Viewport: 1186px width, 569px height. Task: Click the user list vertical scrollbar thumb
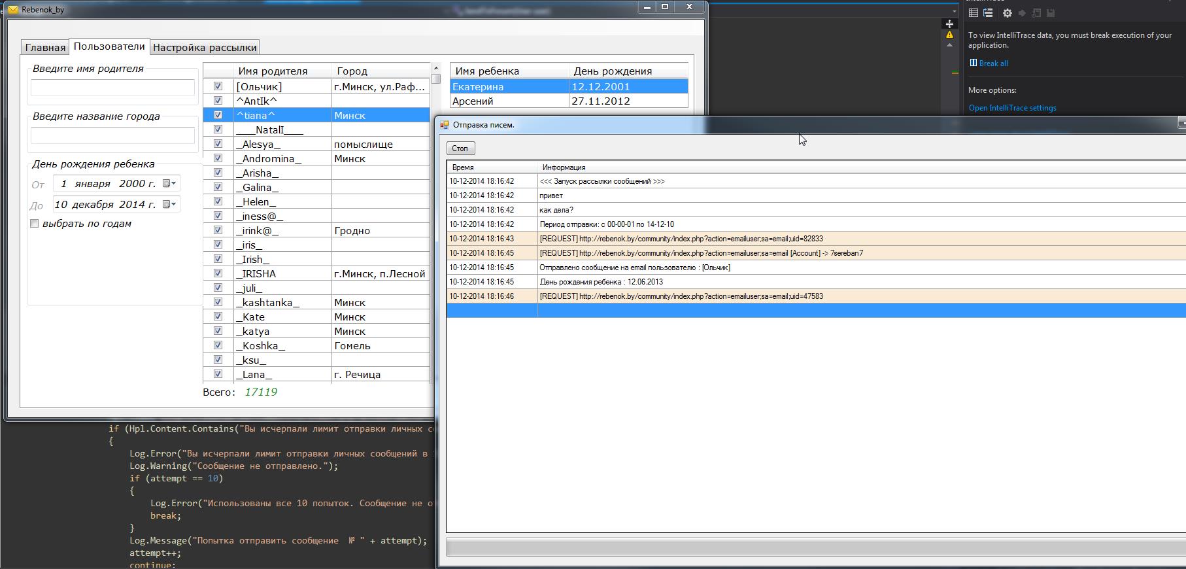pos(436,79)
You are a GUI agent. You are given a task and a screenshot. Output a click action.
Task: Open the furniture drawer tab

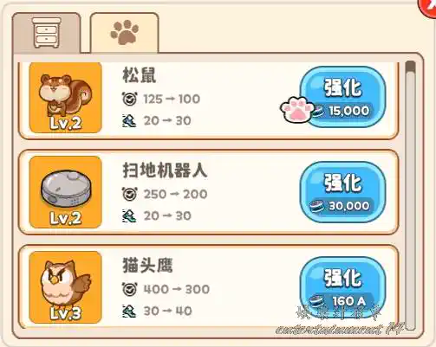(x=47, y=33)
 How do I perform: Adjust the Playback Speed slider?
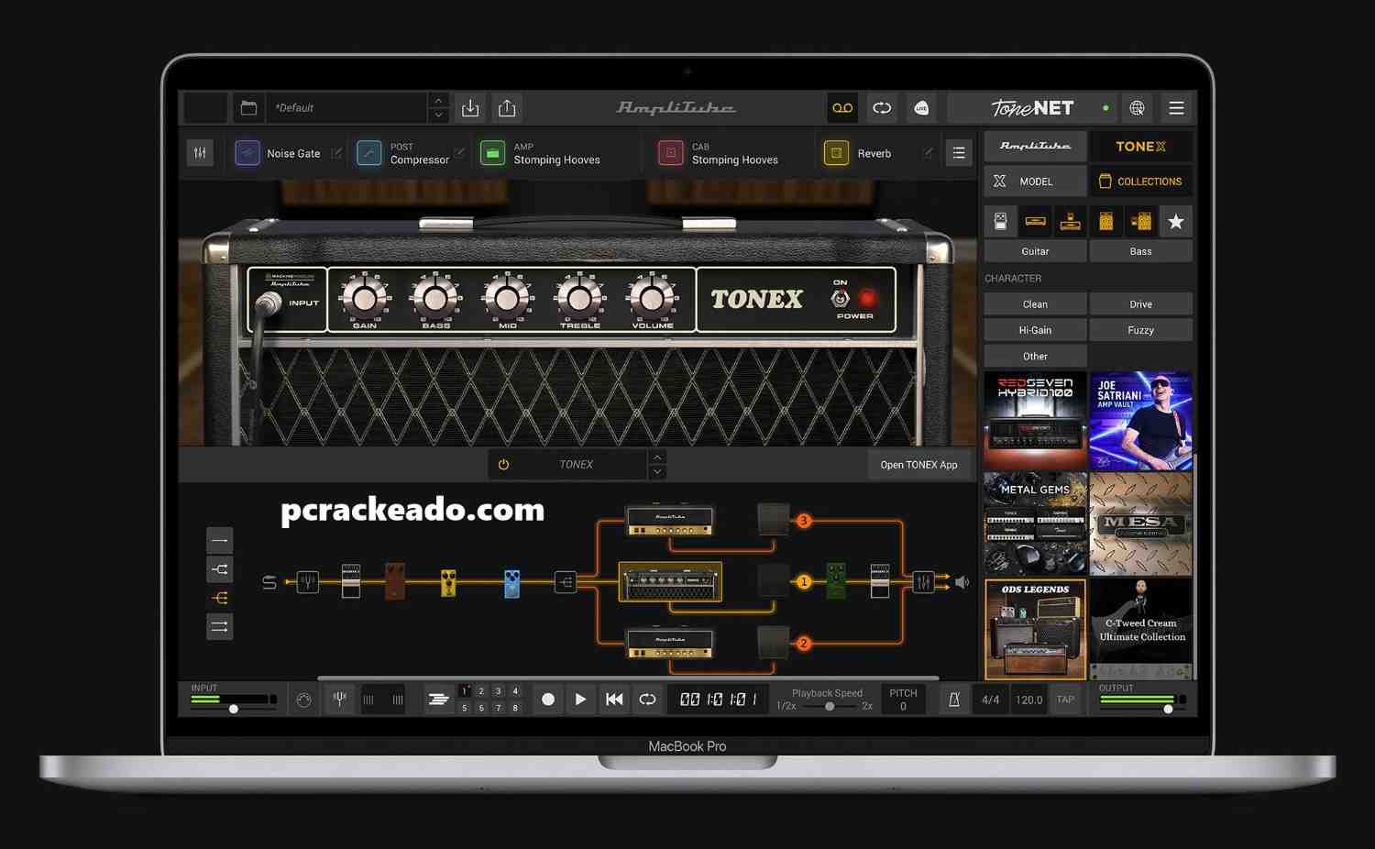tap(830, 707)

Work to be completed :: Rescale the records above by repeating every line in full, with each answer coordinate multiplied by 2.6 and rounded to a whole number (halves round up), and every other number left unchanged. Leave the pictures out.

Written reply ::
Viewport: 1186px width, 569px height. Task: Click the user list vertical scrollbar thumb
pos(1134,205)
You are a GUI agent. You are given a task and a screenshot. Output a click action.
Task: Open the furniture drawer tab

(x=122, y=86)
 How do I perform: Adjust the Playback Speed slider?
tap(2158, 1838)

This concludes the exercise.